**OBJECTIVE**
Recast every row below as a Markdown table with two columns, "Line No." and "Content", giving each non-blank line its number and its text. Omit blank lines.

########

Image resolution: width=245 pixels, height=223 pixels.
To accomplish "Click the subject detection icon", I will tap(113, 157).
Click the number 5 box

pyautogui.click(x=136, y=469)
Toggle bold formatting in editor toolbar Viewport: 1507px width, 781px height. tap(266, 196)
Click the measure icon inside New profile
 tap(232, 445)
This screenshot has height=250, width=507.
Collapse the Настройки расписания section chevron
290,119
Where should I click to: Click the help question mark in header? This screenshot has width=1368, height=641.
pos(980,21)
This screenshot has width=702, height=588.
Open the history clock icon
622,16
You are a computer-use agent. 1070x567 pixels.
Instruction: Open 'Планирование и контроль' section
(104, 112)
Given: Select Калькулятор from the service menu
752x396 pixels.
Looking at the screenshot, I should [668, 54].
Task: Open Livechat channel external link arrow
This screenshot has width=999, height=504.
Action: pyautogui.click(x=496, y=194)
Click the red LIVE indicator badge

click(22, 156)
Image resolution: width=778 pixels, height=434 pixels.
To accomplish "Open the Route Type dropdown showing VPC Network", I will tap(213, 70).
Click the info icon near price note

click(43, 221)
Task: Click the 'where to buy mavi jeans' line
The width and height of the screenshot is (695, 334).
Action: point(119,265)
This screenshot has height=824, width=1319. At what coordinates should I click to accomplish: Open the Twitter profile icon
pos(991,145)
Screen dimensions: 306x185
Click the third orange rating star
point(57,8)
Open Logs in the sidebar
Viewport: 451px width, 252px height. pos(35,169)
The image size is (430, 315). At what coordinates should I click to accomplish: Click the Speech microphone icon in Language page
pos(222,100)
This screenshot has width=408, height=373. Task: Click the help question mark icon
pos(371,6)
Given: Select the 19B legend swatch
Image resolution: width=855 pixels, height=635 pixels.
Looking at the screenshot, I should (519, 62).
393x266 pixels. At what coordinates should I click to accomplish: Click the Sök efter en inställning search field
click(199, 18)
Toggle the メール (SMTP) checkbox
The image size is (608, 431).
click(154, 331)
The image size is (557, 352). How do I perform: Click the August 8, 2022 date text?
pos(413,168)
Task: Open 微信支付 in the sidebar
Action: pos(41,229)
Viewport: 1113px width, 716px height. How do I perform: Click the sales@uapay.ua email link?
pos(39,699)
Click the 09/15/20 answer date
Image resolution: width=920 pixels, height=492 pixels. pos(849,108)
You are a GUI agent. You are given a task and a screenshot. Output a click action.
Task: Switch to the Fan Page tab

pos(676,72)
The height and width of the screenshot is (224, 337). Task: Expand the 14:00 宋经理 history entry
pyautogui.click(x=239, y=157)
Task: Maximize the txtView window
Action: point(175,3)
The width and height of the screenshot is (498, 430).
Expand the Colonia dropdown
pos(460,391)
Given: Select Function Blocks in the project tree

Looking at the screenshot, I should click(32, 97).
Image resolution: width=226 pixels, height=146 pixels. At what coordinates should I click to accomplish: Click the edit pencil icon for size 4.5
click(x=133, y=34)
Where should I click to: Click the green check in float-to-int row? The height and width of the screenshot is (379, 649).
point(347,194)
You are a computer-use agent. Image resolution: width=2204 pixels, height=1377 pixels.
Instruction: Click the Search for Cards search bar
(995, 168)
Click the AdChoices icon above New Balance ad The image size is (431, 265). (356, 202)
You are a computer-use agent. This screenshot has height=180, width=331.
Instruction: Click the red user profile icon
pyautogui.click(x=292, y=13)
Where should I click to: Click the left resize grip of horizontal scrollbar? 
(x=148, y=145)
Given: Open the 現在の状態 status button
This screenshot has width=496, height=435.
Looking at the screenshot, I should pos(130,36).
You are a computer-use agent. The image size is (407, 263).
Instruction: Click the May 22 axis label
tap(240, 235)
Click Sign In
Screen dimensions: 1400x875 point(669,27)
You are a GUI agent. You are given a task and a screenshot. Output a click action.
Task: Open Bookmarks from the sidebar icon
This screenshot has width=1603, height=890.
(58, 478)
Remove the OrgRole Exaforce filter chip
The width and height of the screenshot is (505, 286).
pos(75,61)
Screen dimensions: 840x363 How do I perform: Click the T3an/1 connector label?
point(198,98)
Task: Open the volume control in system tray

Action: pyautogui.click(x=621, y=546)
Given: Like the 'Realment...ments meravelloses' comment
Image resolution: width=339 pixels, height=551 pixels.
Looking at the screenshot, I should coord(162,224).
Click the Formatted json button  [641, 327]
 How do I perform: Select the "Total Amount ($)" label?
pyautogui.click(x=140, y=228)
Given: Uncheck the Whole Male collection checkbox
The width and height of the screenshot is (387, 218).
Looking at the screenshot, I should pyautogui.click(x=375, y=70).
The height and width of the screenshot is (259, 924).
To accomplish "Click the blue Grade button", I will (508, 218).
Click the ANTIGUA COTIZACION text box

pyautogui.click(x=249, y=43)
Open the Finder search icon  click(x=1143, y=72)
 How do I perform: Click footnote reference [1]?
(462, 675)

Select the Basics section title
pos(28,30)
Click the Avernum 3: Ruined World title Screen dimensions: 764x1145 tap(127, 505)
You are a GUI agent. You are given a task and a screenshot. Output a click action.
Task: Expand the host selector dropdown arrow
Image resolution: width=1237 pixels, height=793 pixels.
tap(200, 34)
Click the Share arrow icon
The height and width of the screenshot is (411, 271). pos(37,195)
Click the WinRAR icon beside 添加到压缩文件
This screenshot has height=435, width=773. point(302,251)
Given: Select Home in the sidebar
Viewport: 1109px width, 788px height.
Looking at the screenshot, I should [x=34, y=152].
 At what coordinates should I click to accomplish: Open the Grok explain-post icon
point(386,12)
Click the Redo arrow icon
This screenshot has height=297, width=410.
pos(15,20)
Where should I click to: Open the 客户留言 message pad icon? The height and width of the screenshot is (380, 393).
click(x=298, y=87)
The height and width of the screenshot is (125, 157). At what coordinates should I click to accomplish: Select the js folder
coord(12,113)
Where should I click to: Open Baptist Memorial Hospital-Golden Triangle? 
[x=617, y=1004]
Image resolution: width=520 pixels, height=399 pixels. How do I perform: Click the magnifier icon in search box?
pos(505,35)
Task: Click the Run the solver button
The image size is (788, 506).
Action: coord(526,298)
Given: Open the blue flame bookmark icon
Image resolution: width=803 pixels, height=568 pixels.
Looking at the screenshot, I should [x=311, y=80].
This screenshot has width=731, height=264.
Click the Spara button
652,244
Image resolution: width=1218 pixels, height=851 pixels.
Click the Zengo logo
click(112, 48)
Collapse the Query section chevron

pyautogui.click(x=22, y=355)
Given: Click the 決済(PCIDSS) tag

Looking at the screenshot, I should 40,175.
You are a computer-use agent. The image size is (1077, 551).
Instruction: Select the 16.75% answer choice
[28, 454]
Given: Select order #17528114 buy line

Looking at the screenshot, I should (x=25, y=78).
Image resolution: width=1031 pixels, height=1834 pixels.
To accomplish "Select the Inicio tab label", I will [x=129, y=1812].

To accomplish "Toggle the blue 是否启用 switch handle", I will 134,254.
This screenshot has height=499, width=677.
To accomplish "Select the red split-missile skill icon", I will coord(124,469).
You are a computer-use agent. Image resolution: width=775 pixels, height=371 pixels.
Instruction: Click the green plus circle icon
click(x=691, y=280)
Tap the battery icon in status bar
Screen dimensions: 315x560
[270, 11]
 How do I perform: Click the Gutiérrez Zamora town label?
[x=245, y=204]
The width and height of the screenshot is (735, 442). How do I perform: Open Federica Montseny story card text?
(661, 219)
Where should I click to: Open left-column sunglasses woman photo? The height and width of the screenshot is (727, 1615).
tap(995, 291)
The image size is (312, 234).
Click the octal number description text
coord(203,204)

########

**OUTPUT BELOW**
| Line No. | Content |
|---|---|
| 1 | Image resolution: width=245 pixels, height=223 pixels. |
| 2 | To accomplish "Click the subject detection icon", I will tap(113, 157). |
| 3 | Click the number 5 box |
| 4 | pyautogui.click(x=136, y=469) |
| 5 | Toggle bold formatting in editor toolbar Viewport: 1507px width, 781px height. tap(266, 196) |
| 6 | Click the measure icon inside New profile |
| 7 |  tap(232, 445) |
| 8 | This screenshot has height=250, width=507. |
| 9 | Collapse the Настройки расписания section chevron |
| 10 | 290,119 |
| 11 | Where should I click to: Click the help question mark in header? This screenshot has width=1368, height=641. |
| 12 | pos(980,21) |
| 13 | This screenshot has width=702, height=588. |
| 14 | Open the history clock icon |
| 15 | 622,16 |
| 16 | You are a computer-use agent. 1070x567 pixels. |
| 17 | Instruction: Open 'Планирование и контроль' section |
| 18 | (104, 112) |
| 19 | Given: Select Калькулятор from the service menu |
| 20 | 752x396 pixels. |
| 21 | Looking at the screenshot, I should [668, 54]. |
| 22 | Task: Open Livechat channel external link arrow |
| 23 | This screenshot has width=999, height=504. |
| 24 | Action: pyautogui.click(x=496, y=194) |
| 25 | Click the red LIVE indicator badge |
| 26 | click(22, 156) |
| 27 | Image resolution: width=778 pixels, height=434 pixels. |
| 28 | To accomplish "Open the Route Type dropdown showing VPC Network", I will tap(213, 70). |
| 29 | Click the info icon near price note |
| 30 | click(43, 221) |
| 31 | Task: Click the 'where to buy mavi jeans' line |
| 32 | The width and height of the screenshot is (695, 334). |
| 33 | Action: point(119,265) |
| 34 | This screenshot has height=824, width=1319. At what coordinates should I click to accomplish: Open the Twitter profile icon |
| 35 | pos(991,145) |
| 36 | Screen dimensions: 306x185 |
| 37 | Click the third orange rating star |
| 38 | point(57,8) |
| 39 | Open Logs in the sidebar |
| 40 | Viewport: 451px width, 252px height. pos(35,169) |
| 41 | The image size is (430, 315). At what coordinates should I click to accomplish: Click the Speech microphone icon in Language page |
| 42 | pos(222,100) |
| 43 | This screenshot has width=408, height=373. Task: Click the help question mark icon |
| 44 | pos(371,6) |
| 45 | Given: Select the 19B legend swatch |
| 46 | Image resolution: width=855 pixels, height=635 pixels. |
| 47 | Looking at the screenshot, I should (519, 62). |
| 48 | 393x266 pixels. At what coordinates should I click to accomplish: Click the Sök efter en inställning search field |
| 49 | click(199, 18) |
| 50 | Toggle the メール (SMTP) checkbox |
| 51 | The image size is (608, 431). |
| 52 | click(154, 331) |
| 53 | The image size is (557, 352). How do I perform: Click the August 8, 2022 date text? |
| 54 | pos(413,168) |
| 55 | Task: Open 微信支付 in the sidebar |
| 56 | Action: pos(41,229) |
| 57 | Viewport: 1113px width, 716px height. How do I perform: Click the sales@uapay.ua email link? |
| 58 | pos(39,699) |
| 59 | Click the 09/15/20 answer date |
| 60 | Image resolution: width=920 pixels, height=492 pixels. pos(849,108) |
| 61 | You are a GUI agent. You are given a task and a screenshot. Output a click action. |
| 62 | Task: Switch to the Fan Page tab |
| 63 | pos(676,72) |
| 64 | The height and width of the screenshot is (224, 337). Task: Expand the 14:00 宋经理 history entry |
| 65 | pyautogui.click(x=239, y=157) |
| 66 | Task: Maximize the txtView window |
| 67 | Action: point(175,3) |
| 68 | The width and height of the screenshot is (498, 430). |
| 69 | Expand the Colonia dropdown |
| 70 | pos(460,391) |
| 71 | Given: Select Function Blocks in the project tree |
| 72 | Looking at the screenshot, I should click(32, 97). |
| 73 | Image resolution: width=226 pixels, height=146 pixels. At what coordinates should I click to accomplish: Click the edit pencil icon for size 4.5 |
| 74 | click(x=133, y=34) |
| 75 | Where should I click to: Click the green check in float-to-int row? The height and width of the screenshot is (379, 649). |
| 76 | point(347,194) |
| 77 | You are a computer-use agent. Image resolution: width=2204 pixels, height=1377 pixels. |
| 78 | Instruction: Click the Search for Cards search bar |
| 79 | (995, 168) |
| 80 | Click the AdChoices icon above New Balance ad The image size is (431, 265). (356, 202) |
| 81 | You are a computer-use agent. This screenshot has height=180, width=331. |
| 82 | Instruction: Click the red user profile icon |
| 83 | pyautogui.click(x=292, y=13) |
| 84 | Where should I click to: Click the left resize grip of horizontal scrollbar?  |
| 85 | (x=148, y=145) |
| 86 | Given: Open the 現在の状態 status button |
| 87 | This screenshot has width=496, height=435. |
| 88 | Looking at the screenshot, I should pos(130,36). |
| 89 | You are a computer-use agent. The image size is (407, 263). |
| 90 | Instruction: Click the May 22 axis label |
| 91 | tap(240, 235) |
| 92 | Click Sign In |
| 93 | Screen dimensions: 1400x875 point(669,27) |
| 94 | You are a GUI agent. You are given a task and a screenshot. Output a click action. |
| 95 | Task: Open Bookmarks from the sidebar icon |
| 96 | This screenshot has width=1603, height=890. |
| 97 | (58, 478) |
| 98 | Remove the OrgRole Exaforce filter chip |
| 99 | The width and height of the screenshot is (505, 286). |
| 100 | pos(75,61) |
| 101 | Screen dimensions: 840x363 How do I perform: Click the T3an/1 connector label? |
| 102 | point(198,98) |
| 103 | Task: Open the volume control in system tray |
| 104 | Action: pyautogui.click(x=621, y=546) |
| 105 | Given: Like the 'Realment...ments meravelloses' comment |
| 106 | Image resolution: width=339 pixels, height=551 pixels. |
| 107 | Looking at the screenshot, I should coord(162,224). |
| 108 | Click the Formatted json button  [641, 327] |
| 109 |  How do I perform: Select the "Total Amount ($)" label? |
| 110 | pyautogui.click(x=140, y=228) |
| 111 | Given: Uncheck the Whole Male collection checkbox |
| 112 | The width and height of the screenshot is (387, 218). |
| 113 | Looking at the screenshot, I should pyautogui.click(x=375, y=70). |
| 114 | The height and width of the screenshot is (259, 924). |
| 115 | To accomplish "Click the blue Grade button", I will (508, 218). |
| 116 | Click the ANTIGUA COTIZACION text box |
| 117 | pyautogui.click(x=249, y=43) |
| 118 | Open the Finder search icon  click(x=1143, y=72) |
| 119 |  How do I perform: Click footnote reference [1]? |
| 120 | (462, 675) |
| 121 | Select the Basics section title |
| 122 | pos(28,30) |
| 123 | Click the Avernum 3: Ruined World title Screen dimensions: 764x1145 tap(127, 505) |
| 124 | You are a GUI agent. You are given a task and a screenshot. Output a click action. |
| 125 | Task: Expand the host selector dropdown arrow |
| 126 | Image resolution: width=1237 pixels, height=793 pixels. |
| 127 | tap(200, 34) |
| 128 | Click the Share arrow icon |
| 129 | The height and width of the screenshot is (411, 271). pos(37,195) |
| 130 | Click the WinRAR icon beside 添加到压缩文件 |
| 131 | This screenshot has height=435, width=773. point(302,251) |
| 132 | Given: Select Home in the sidebar |
| 133 | Viewport: 1109px width, 788px height. |
| 134 | Looking at the screenshot, I should [x=34, y=152]. |
| 135 |  At what coordinates should I click to accomplish: Open the Grok explain-post icon |
| 136 | point(386,12) |
| 137 | Click the Redo arrow icon |
| 138 | This screenshot has height=297, width=410. |
| 139 | pos(15,20) |
| 140 | Where should I click to: Open the 客户留言 message pad icon? The height and width of the screenshot is (380, 393). |
| 141 | click(x=298, y=87) |
| 142 | The height and width of the screenshot is (125, 157). At what coordinates should I click to accomplish: Select the js folder |
| 143 | coord(12,113) |
| 144 | Where should I click to: Open Baptist Memorial Hospital-Golden Triangle?  |
| 145 | [x=617, y=1004] |
| 146 | Image resolution: width=520 pixels, height=399 pixels. How do I perform: Click the magnifier icon in search box? |
| 147 | pos(505,35) |
| 148 | Task: Click the Run the solver button |
| 149 | The image size is (788, 506). |
| 150 | Action: coord(526,298) |
| 151 | Given: Open the blue flame bookmark icon |
| 152 | Image resolution: width=803 pixels, height=568 pixels. |
| 153 | Looking at the screenshot, I should [x=311, y=80]. |
| 154 | This screenshot has width=731, height=264. |
| 155 | Click the Spara button |
| 156 | 652,244 |
| 157 | Image resolution: width=1218 pixels, height=851 pixels. |
| 158 | Click the Zengo logo |
| 159 | click(112, 48) |
| 160 | Collapse the Query section chevron |
| 161 | pyautogui.click(x=22, y=355) |
| 162 | Given: Click the 決済(PCIDSS) tag |
| 163 | Looking at the screenshot, I should 40,175. |
| 164 | You are a computer-use agent. The image size is (1077, 551). |
| 165 | Instruction: Select the 16.75% answer choice |
| 166 | [28, 454] |
| 167 | Given: Select order #17528114 buy line |
| 168 | Looking at the screenshot, I should (x=25, y=78). |
| 169 | Image resolution: width=1031 pixels, height=1834 pixels. |
| 170 | To accomplish "Select the Inicio tab label", I will [x=129, y=1812]. |
| 171 | To accomplish "Toggle the blue 是否启用 switch handle", I will 134,254. |
| 172 | This screenshot has height=499, width=677. |
| 173 | To accomplish "Select the red split-missile skill icon", I will coord(124,469). |
| 174 | You are a computer-use agent. Image resolution: width=775 pixels, height=371 pixels. |
| 175 | Instruction: Click the green plus circle icon |
| 176 | click(x=691, y=280) |
| 177 | Tap the battery icon in status bar |
| 178 | Screen dimensions: 315x560 |
| 179 | [270, 11] |
| 180 |  How do I perform: Click the Gutiérrez Zamora town label? |
| 181 | [x=245, y=204] |
| 182 | The width and height of the screenshot is (735, 442). How do I perform: Open Federica Montseny story card text? |
| 183 | (661, 219) |
| 184 | Where should I click to: Open left-column sunglasses woman photo? The height and width of the screenshot is (727, 1615). |
| 185 | tap(995, 291) |
| 186 | The image size is (312, 234). |
| 187 | Click the octal number description text |
| 188 | coord(203,204) |